* [Available data]:
________________________________________

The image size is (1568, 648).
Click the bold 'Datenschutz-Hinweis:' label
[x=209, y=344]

________________________________________

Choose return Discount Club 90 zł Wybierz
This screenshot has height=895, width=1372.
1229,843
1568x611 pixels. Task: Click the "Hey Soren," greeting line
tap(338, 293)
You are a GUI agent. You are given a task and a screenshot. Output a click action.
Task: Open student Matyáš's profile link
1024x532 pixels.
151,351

________________________________________

* [Task item]: The entries above hold the needed span. Transcribe exactly the lines from the one with "Choose return Discount Club 90 zł Wybierz" to the one with "You are a GUI", both included.

* [Answer]:
Choose return Discount Club 90 zł Wybierz
This screenshot has height=895, width=1372.
1229,843
1568x611 pixels. Task: Click the "Hey Soren," greeting line
tap(338, 293)
You are a GUI agent. You are given a task and a screenshot. Output a click action.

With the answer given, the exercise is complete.